Джюс вошёл, зажёг свечу, лежавшую, как и прежде, на подоконнике, огляделся. Так вот оно, место, где он прожил многие годы, никого не любя и никем не любимый, откуда пошёл на поклон к Гингеме, чтобы она приняла его на службу.
И впервые в жизни Урфин Джюс задумался над тем, почему всё это так получилось, и кто же виноват в его несчастьи. И смутно, очень смутно начало приходить к нему сознание, что, пожалуй, некого винить, кроме самого себя…
Урфин проснулся, когда в окна светило солнце. Он разыскал в кладовке два больших мешка и сложил в них столярные инструменты, одежду, хозяйственную утварь, семена огородных растений. Всё это он намеревался погрузить на Топотуна. Медведь втихомолку радовался, что хозяин сегодня выглядит веселее, чем раньше, и как будто намерен приняться за настоящее дело.
Прежде чем покинуть родную усадьбу, Урфин вздумал пройтись по всем её уголкам, попрощаться с грядками, которые он так долго и любовно возделывал.
Пройдя на пустырь, отделённый от огорода забором, Урфин ахнул и схватился за сердце. В дальнем углу поднималась молодая поросль ярко-зелёных растений с продолговатыми мясистыми листьями, с колючими стеблями…
— Они! — глухо воскликнул Урфин.
Да, это были они, те самые удивительные растения, из которых он год назад получил живительный порошок. Проснулись ли от долгого оцепенения их семена, попавшие глубоко в землю, принёс ли их снова ветер?..
Великое искушение охватило Урфина Джюса. Перед ним была возможность начать всё снова и при этом не повторить прежних ошибок.
Он может наготовить живительного порошка в пять, в десять раз больше, чем в тот раз, и при этом не искоренять до конца волшебные растения. Он может создать тысячную армию дуболомов и обучить её так, как не сумел обучить своих первых солдат. Всё это легко проделать в глубокой тайне, чтобы потом нагрянуть на врагов нежданной грозой.

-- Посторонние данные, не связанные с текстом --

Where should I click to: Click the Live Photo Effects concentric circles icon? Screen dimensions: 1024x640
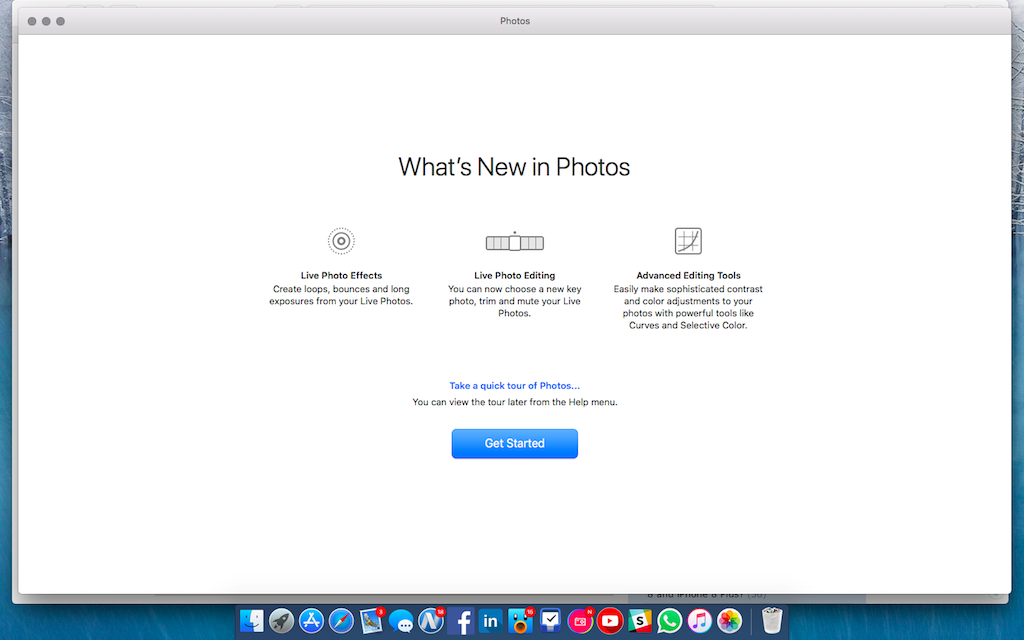[341, 241]
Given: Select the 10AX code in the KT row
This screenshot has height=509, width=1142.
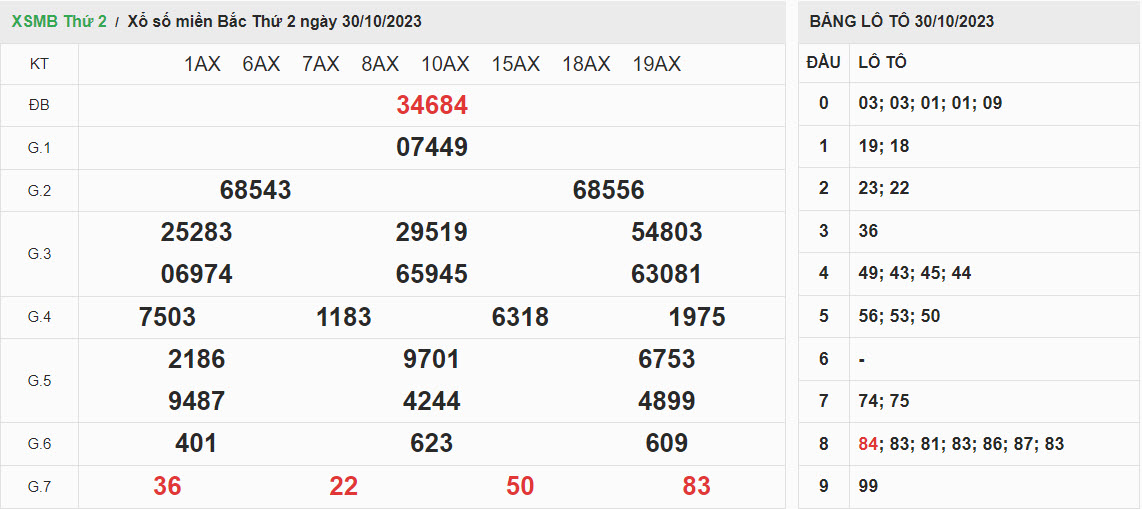Looking at the screenshot, I should coord(445,64).
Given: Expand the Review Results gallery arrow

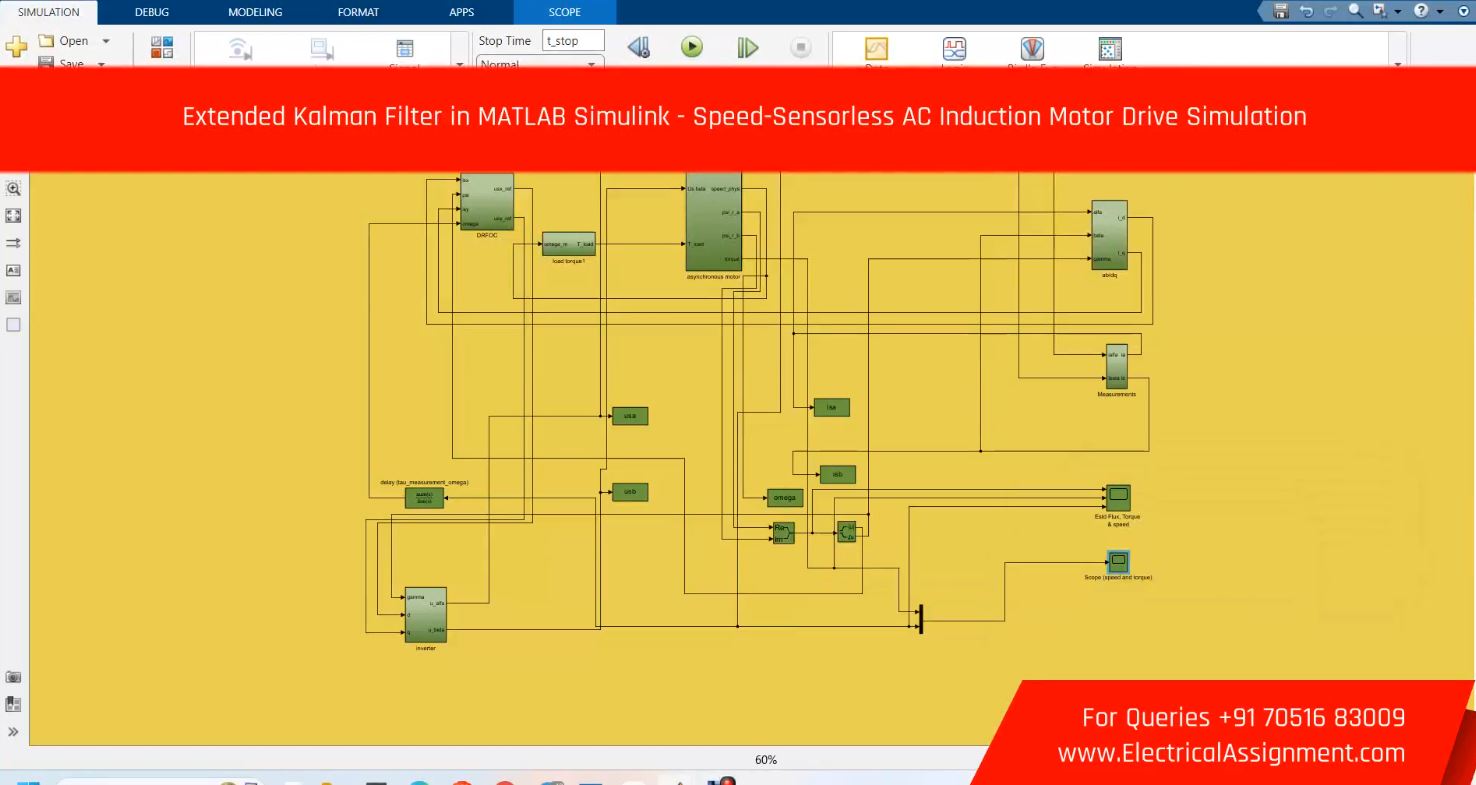Looking at the screenshot, I should click(x=1397, y=63).
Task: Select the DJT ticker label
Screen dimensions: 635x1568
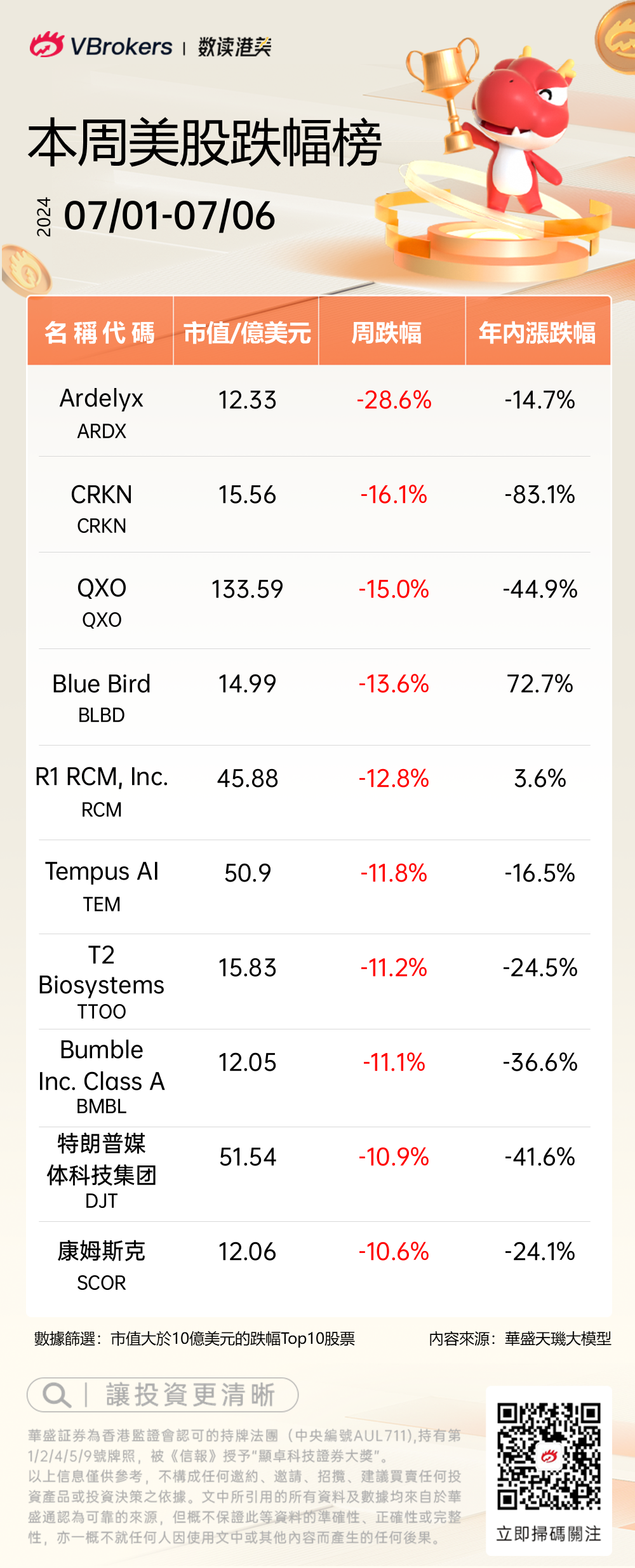Action: (102, 1201)
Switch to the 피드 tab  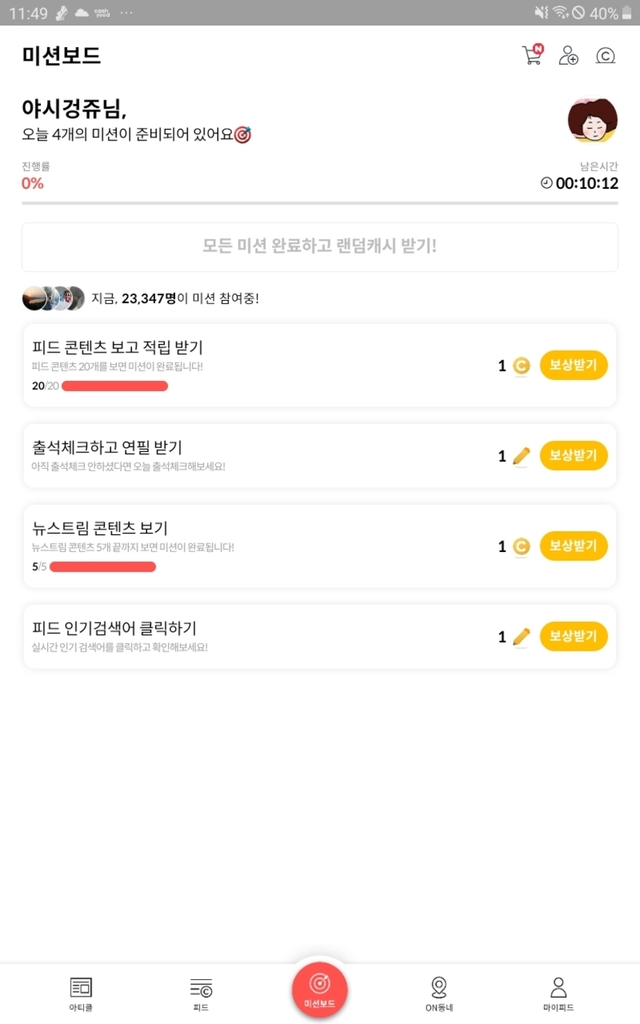(x=201, y=993)
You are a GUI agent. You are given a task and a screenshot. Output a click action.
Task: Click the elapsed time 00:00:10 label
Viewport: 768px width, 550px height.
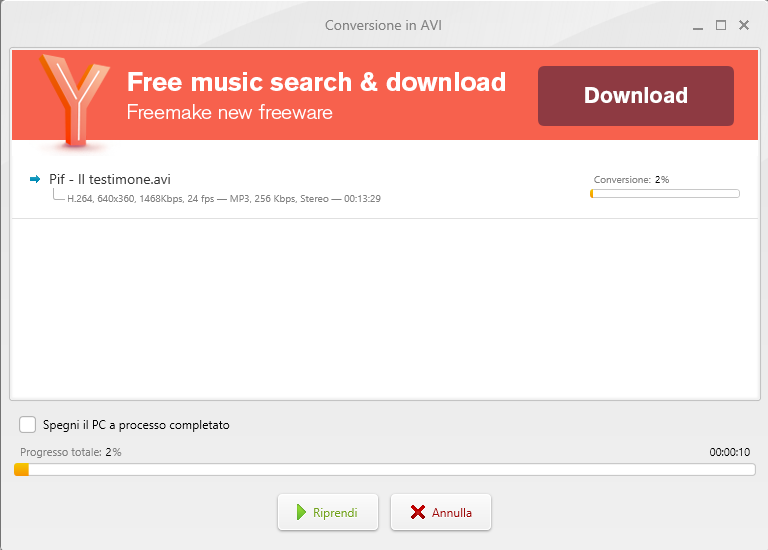click(729, 452)
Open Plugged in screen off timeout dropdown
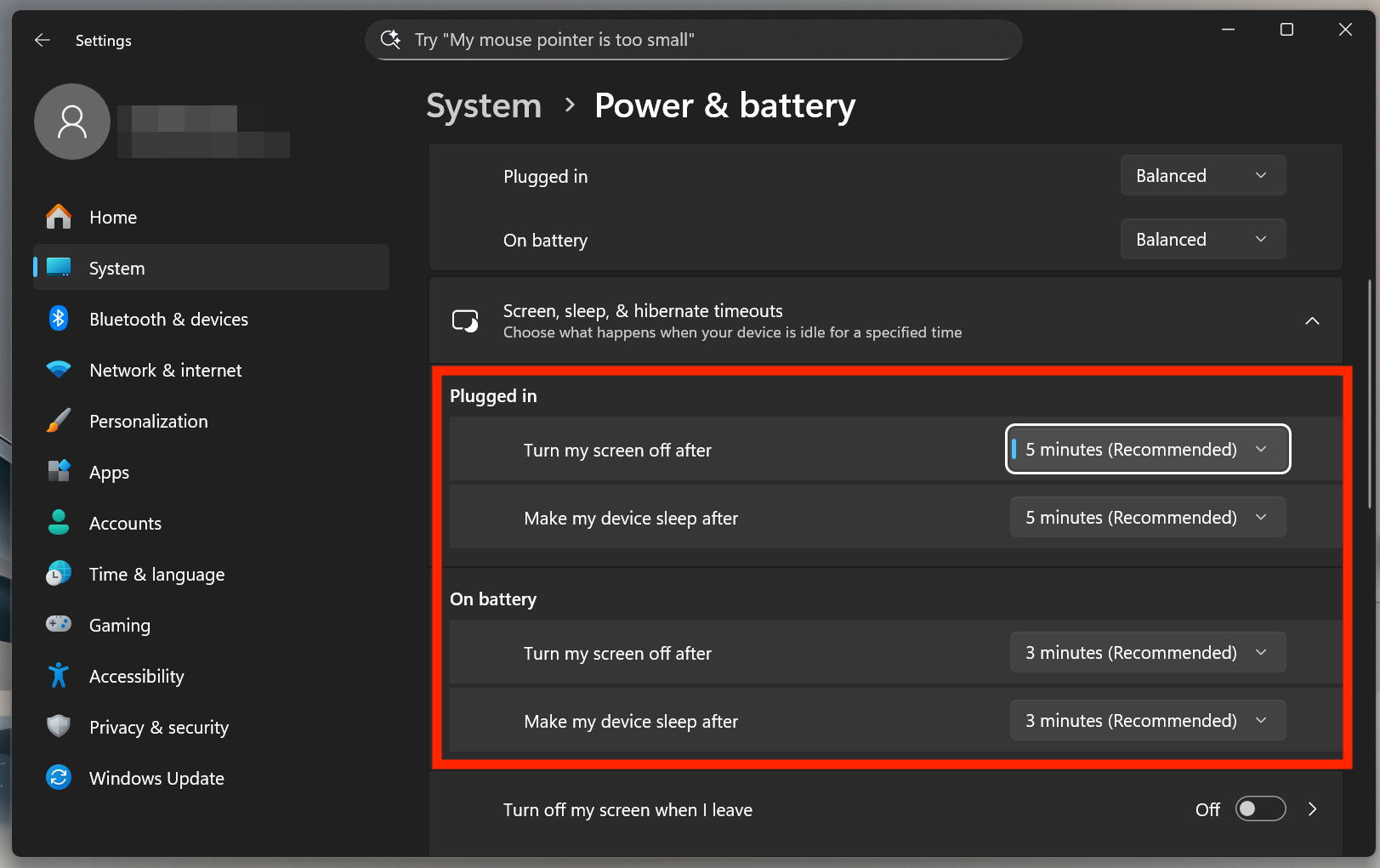Screen dimensions: 1380x868 [x=1147, y=450]
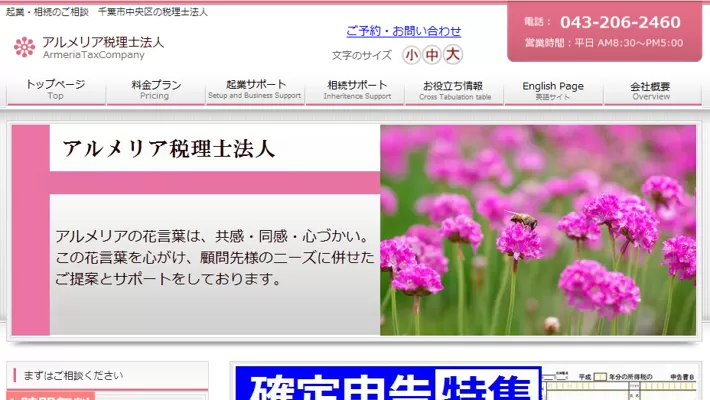Set text size to small (小)
The height and width of the screenshot is (400, 710).
point(411,55)
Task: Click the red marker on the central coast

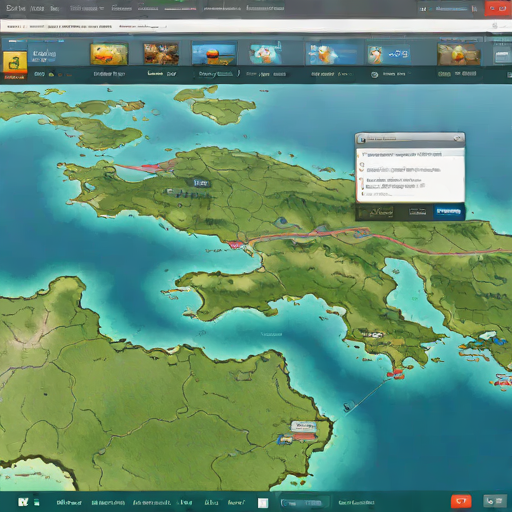Action: point(234,245)
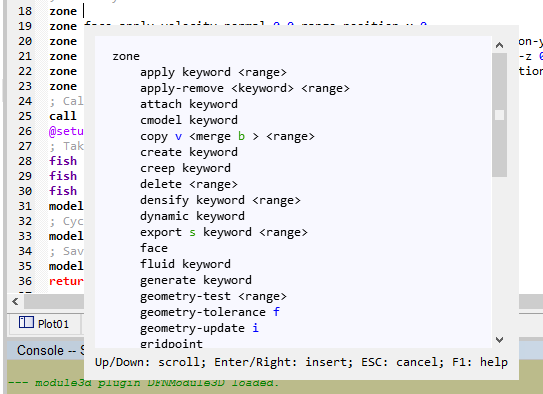Select 'apply keyword <range>' suggestion
The height and width of the screenshot is (394, 543).
213,72
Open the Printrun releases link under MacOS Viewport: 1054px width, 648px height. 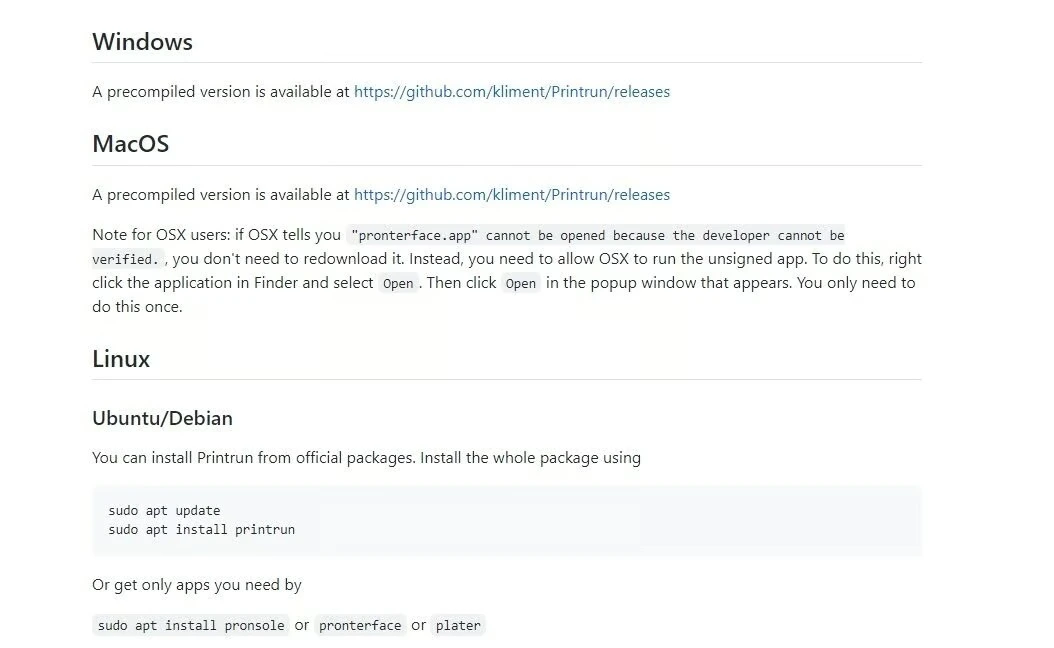[511, 195]
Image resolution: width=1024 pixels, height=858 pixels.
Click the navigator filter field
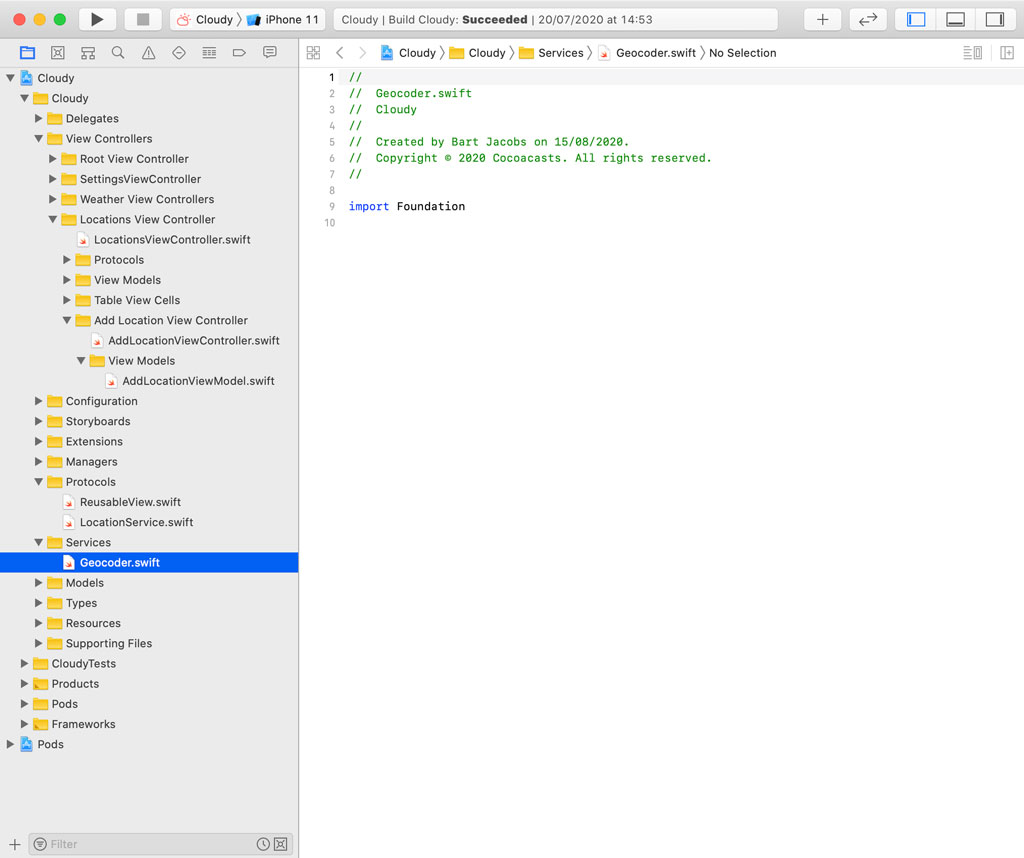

Но что-то уже изменилось в душе Урфина Джюса, и эти блестящие перспективы его не увлекли. Он присел на пенёк и долго раздумывал. А потом принёс из сарая лопату и выкопал все растения с корнями.
— Знаю я вас, — бормотал он сердито. — Оставь вас тут, вы заполоните всю округу, а потом кто-нибудь догадается о вашей силе и опять наделает глупостей…
Сушить растения на противне было долго, поэтому Урфин сжёг их на костре. Было у него, правда, желание заготовить горстку чудесного порошка на всякий случай, но он и это желание поборол. Когда от костра осталась одна зола, Урфин закопал её глубоко в землю. Потом погрузил пожитки на Топотуна и покинул родной дом.